Model Distillation with Invocation Logs
Introduction
Model distillation in Amazon Bedrock allows you to create smaller, more efficient models while maintaining performance by learning from larger, more capable models. This guide demonstrates how to use the Amazon Bedrock APIs to implement model distillation using: historical model invocation logs.
Through this API usage notebook, we'll explore the complete distillation workflow, from configuring teacher and student models to deploying the final distilled model.
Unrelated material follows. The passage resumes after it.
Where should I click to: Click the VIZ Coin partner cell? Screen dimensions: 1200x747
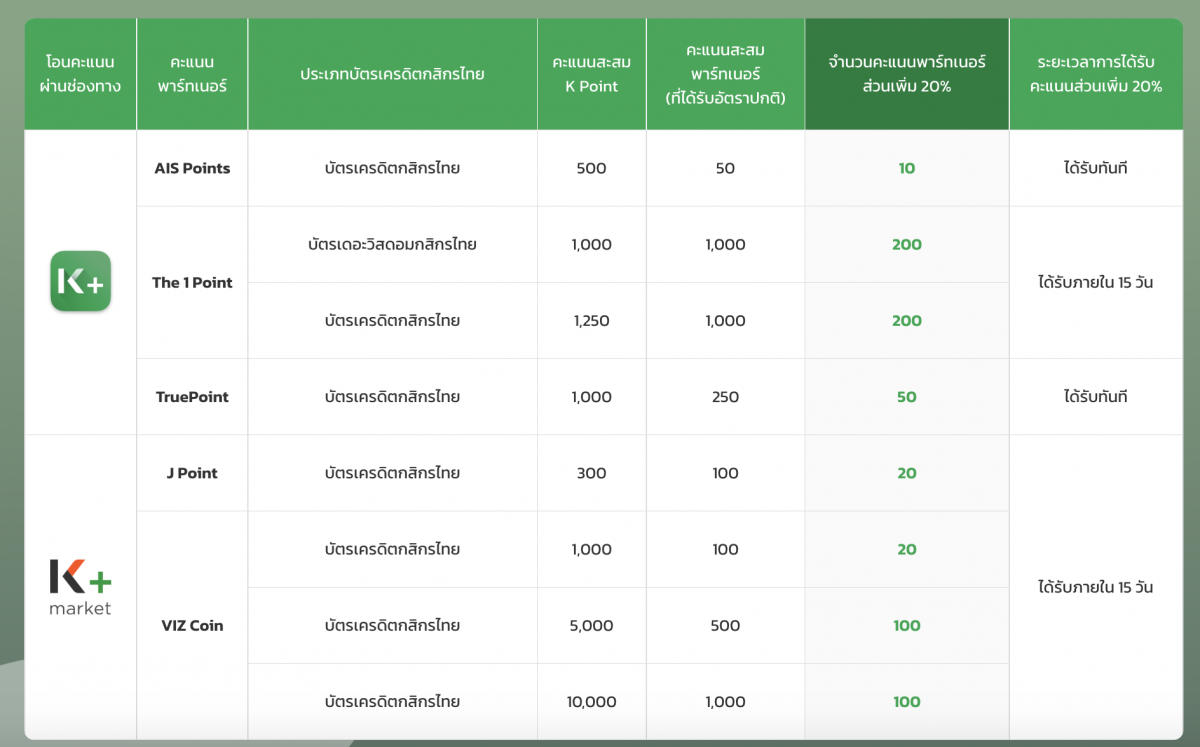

You'll learn how to set up distillation jobs, manage training data sources, handle model deployments, and implement production best practices using boto3 and the Bedrock SDK.
The guide covers essential API operations including: - Creating and configuring distillation jobs - Invoke model to generate invocation logs using ConverseAPI - Working with historical invocation logs in your account to create distillation job - Managing model provisioning and deployment - Running inference with distilled models
While model distillation offers benefits like improved efficiency and reduced costs, this guide focuses on the practical implementation details and API usage patterns needed to successfully execute distillation workflows in Amazon Bedrock.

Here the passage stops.